After rapidly building the planned community of Buxton in northern Monroe County, CCC moved its headquarters there. Buxton has been described as "an example of the superimposition of the urban-industrial pattern on the rural countryside and the subsequent shifts that occur as regional economic exploitive systems change."[1] CCC hired a high proportion of African-American workers, recruited from the South, and they occupied leadership positions in the local unions and company towns. Buxton was an active town until about 1925, when the CCC opened camps closer to its new mines. It had become the largest unincorporated city in the nation and the largest coal town west of the Mississippi River.[2] In 1927 the mine closed and by the late 1930s, Buxton had been totally abandoned. The coal markets had changed after World War I, and the workers dispersed to other locales and cities across the country.

Consolidation's Mine No. 18 in Buxton was probably the largest bituminous coal mine in Iowa.[3] By 1913, the Buxton UMWA union local was reported to have "at least 80 percent colored men."[4] In 1914, Buxton had 5,000 people and was the largest town in the United States to be "populated and governed entirely or almost entirely by Negroes."[5]
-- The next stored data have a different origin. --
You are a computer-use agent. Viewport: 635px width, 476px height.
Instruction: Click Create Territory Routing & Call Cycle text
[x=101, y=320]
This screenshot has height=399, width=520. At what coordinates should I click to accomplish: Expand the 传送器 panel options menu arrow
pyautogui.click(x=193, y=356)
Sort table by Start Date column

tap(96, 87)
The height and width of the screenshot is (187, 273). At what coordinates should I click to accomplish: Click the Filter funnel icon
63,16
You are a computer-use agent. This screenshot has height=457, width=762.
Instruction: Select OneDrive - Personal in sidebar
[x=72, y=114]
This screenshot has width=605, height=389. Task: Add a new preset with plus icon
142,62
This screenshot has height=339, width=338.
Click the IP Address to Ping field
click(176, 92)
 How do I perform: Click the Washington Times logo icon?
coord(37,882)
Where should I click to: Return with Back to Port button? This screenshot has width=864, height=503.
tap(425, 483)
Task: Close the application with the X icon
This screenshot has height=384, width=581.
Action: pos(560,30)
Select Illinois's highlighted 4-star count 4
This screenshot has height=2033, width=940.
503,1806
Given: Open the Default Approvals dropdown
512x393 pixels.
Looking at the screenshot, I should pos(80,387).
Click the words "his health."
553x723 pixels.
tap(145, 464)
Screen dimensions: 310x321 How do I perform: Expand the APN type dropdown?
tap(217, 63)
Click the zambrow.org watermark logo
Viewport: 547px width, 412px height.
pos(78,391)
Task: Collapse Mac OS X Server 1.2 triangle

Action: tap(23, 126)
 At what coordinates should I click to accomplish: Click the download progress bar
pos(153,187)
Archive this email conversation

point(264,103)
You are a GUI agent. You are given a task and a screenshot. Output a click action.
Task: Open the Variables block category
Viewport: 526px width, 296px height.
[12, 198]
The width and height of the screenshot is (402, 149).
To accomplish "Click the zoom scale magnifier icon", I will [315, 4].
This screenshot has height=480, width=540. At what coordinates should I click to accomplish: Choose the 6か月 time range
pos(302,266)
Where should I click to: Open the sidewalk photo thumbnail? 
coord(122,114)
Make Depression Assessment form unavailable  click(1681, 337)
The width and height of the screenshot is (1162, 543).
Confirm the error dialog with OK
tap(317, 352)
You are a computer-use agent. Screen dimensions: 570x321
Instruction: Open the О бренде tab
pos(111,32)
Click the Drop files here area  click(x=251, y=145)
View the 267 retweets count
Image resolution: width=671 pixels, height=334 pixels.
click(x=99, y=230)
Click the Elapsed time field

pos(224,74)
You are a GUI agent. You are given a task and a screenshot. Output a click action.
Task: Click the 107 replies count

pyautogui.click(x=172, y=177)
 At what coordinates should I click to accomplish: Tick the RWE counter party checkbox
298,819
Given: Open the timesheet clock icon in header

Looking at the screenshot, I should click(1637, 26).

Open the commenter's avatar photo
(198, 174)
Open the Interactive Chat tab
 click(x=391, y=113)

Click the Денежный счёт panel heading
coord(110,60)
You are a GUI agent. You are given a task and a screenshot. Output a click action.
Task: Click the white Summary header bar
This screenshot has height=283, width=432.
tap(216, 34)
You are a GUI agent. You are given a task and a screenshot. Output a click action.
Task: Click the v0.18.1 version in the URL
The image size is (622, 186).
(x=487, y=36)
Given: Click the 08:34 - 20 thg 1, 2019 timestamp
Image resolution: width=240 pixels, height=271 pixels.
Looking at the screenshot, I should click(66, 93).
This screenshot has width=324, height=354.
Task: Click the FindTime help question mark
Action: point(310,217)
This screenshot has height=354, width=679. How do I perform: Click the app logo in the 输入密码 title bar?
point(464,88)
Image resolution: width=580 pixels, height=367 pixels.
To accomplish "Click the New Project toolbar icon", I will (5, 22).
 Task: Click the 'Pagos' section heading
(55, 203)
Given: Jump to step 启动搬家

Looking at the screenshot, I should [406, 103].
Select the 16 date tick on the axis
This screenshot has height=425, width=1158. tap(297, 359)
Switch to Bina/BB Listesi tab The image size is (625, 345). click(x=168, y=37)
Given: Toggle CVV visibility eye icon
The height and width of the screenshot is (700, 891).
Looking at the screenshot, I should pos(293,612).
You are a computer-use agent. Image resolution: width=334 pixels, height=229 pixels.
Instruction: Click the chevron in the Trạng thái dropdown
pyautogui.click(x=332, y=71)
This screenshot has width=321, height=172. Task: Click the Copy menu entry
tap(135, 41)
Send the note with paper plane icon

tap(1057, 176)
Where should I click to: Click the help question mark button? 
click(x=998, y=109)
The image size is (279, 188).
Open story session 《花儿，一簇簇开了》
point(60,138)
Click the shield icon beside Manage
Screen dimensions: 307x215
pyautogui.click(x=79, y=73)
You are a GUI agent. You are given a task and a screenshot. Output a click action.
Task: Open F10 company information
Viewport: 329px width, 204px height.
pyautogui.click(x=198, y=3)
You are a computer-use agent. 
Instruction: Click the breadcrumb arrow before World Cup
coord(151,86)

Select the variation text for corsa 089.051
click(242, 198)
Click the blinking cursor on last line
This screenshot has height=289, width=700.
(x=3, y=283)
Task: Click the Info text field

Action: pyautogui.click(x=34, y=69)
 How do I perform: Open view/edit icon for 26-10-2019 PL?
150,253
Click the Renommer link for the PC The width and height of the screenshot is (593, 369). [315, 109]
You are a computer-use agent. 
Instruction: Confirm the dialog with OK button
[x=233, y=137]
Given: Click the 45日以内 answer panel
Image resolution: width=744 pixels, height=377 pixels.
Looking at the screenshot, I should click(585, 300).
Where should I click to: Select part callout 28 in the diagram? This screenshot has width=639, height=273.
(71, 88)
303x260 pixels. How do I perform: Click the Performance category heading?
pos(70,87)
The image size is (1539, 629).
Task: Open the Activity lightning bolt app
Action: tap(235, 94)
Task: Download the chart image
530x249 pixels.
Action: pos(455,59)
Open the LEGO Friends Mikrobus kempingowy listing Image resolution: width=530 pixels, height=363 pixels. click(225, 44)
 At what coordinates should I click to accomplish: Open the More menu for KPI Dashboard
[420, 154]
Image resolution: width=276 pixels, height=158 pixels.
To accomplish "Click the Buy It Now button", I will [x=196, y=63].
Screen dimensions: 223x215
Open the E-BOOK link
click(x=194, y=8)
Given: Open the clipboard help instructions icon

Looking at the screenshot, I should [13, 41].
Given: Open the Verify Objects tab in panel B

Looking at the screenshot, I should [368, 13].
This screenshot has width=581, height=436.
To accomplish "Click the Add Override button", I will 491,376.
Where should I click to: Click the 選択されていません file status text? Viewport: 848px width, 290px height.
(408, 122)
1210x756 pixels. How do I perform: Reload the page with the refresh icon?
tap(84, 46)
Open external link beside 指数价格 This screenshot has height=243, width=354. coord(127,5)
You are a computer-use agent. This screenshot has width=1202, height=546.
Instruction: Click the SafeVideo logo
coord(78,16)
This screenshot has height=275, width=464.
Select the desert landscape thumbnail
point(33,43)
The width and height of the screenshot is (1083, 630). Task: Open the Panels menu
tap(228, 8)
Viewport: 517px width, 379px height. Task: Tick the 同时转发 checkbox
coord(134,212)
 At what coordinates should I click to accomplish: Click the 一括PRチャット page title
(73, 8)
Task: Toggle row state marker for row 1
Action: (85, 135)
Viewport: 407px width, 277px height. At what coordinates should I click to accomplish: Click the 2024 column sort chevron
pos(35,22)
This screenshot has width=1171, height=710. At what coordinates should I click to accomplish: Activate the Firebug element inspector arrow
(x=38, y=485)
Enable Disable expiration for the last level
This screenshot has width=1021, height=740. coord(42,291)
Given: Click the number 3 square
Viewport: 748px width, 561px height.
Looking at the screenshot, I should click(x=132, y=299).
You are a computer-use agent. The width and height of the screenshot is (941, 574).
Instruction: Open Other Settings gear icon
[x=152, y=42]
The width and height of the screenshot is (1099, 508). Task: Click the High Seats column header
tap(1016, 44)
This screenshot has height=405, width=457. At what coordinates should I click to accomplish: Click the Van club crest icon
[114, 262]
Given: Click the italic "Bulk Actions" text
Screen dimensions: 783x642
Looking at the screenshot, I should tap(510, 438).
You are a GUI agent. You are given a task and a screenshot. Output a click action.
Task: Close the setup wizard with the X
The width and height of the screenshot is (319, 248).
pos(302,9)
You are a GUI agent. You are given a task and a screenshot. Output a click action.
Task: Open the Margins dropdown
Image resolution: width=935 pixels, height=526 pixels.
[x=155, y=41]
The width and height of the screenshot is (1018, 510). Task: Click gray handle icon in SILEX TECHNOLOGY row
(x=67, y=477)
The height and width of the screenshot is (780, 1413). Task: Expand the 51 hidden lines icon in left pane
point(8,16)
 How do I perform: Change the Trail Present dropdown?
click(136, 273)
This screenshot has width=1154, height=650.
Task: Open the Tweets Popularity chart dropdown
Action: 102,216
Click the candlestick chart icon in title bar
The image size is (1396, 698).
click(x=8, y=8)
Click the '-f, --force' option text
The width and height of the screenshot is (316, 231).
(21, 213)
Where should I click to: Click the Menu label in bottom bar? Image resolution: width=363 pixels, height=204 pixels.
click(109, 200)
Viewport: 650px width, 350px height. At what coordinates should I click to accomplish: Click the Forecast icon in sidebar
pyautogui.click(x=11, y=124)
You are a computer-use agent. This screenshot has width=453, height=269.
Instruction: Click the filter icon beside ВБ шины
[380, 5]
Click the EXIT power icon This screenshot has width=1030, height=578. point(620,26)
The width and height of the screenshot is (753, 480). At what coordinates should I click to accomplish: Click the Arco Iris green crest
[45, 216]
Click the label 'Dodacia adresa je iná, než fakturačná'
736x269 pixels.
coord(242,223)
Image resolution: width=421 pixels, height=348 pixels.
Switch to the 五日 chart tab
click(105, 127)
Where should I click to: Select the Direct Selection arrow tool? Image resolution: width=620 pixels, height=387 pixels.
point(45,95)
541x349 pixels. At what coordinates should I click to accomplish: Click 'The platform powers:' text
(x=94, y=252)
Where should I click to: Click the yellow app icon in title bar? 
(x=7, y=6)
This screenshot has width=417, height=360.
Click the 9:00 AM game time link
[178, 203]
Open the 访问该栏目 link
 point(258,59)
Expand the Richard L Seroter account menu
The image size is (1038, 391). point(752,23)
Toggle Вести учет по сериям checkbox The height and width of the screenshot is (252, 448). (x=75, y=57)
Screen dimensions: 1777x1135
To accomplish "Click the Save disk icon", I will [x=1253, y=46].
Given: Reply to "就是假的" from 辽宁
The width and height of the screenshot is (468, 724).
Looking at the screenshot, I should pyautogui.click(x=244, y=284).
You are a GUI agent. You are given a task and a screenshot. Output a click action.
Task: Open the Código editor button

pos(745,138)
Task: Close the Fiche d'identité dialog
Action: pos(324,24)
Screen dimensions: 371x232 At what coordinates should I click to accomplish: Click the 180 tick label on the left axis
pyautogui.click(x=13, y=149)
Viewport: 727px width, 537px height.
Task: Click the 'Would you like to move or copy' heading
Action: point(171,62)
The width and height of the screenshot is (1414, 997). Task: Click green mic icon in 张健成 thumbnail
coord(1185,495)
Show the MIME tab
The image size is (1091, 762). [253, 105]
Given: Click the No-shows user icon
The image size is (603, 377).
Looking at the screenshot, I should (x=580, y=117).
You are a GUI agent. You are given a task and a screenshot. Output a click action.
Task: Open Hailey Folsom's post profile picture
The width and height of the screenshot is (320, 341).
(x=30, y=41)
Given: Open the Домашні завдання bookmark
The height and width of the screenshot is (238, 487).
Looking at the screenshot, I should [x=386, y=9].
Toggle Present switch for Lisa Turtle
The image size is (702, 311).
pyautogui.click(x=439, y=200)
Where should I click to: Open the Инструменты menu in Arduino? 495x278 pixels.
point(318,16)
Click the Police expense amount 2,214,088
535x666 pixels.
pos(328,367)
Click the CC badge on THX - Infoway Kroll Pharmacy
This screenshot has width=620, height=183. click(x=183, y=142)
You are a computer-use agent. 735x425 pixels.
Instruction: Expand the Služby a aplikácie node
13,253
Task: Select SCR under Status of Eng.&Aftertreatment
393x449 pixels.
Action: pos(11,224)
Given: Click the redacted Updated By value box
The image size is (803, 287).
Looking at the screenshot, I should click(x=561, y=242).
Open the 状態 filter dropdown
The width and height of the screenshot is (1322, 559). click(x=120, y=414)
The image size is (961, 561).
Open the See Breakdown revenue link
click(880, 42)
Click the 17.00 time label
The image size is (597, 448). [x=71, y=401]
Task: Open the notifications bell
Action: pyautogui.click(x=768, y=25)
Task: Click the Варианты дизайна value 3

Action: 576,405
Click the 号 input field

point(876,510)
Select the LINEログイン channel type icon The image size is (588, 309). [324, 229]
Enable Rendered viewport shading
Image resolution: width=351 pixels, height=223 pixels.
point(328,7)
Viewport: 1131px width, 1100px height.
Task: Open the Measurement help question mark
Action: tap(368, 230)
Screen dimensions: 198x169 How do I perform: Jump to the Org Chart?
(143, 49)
Beginning in 1880, Consolidation was one of the first northern industrial employers to make large-scale use of African-American labor. It recruited Southern black workers as strike breakers, most of whom came from mining regions of Virginia, West Virginia and Kentucky, and retained them. Those working at Muchakinock and Buxton were given equal pay to white workers and lived in integrated communities. Due to its regional and national significance, the townsite of Buxton was surveyed for archeological resources and listed on the National Register of Historic Places in 1983.